Wheat Flour Data and Price
According to World Grain, wheat production around the world is expected to be slightly less than previous years, at just over 740 million tonnes. The number reflects the slight decrease in wheat production in Europe, which was boosted by the .2 million ton increase in US grain production. The US grain market is strong with prices of the African-imported Hard Red Winter wheat up $9 per ton. Though Russia has cut into America’s strong market share in Africa in recent years, poor weather conditions, specifically dry weather, have led to a decrease in production. The dry weather conditions are also affecting the crop in other European countries, including Germany and Poland.
Nigeria Imports the Most Flour from Abroad
In summer 2018, US Wheat Associates, the United States organization governing the trade and export of American-grown wheat, summarized a visit between United States farmers and African millers from Nigeria, South Africa, and other African nations. The report noted that Hard Red Winter (HRW) is the standard type of wheat in most African countries, and it’s used to make both flour and instant noodles. US Wheat revealed that Nigeria is a primary consumer of US Wheat purchasing approximately 1.18 million tonnes in the 2016/2017. The wheat is purchased by Nigerian milling companies and processed in Nigeria for sale. The USDA reports that the Sub Saharan region of Africa spent an astounding $6 Billion USD on imported wheat in 2011.

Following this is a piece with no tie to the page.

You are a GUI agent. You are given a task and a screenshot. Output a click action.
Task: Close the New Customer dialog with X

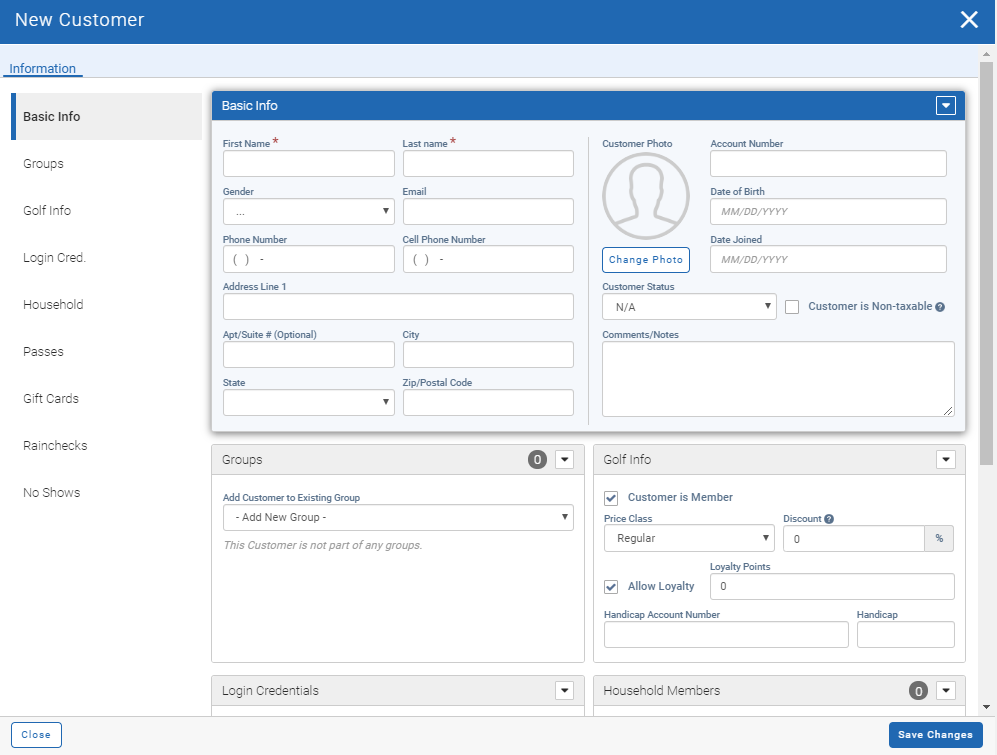(x=968, y=20)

The US has invested significant resources into the Nigerian market through training. In June 2018, executives from leading Nigerian flour mills attended training sessions in Kansas and Texas with US farmers. Though the US market share was 90% in 2011, it dropped to just more than a third of that (35%) by 2017. Russia has gained significant market share in the region. To maintain cost and quality, Nigerian flour mills typically mix imported grain from America with cheaper, lower-quality grain from Russia. In addition to Nigeria, US Wheat has also tapped into the South African market. After a five year drought, South African millers imported US wheat in that same year.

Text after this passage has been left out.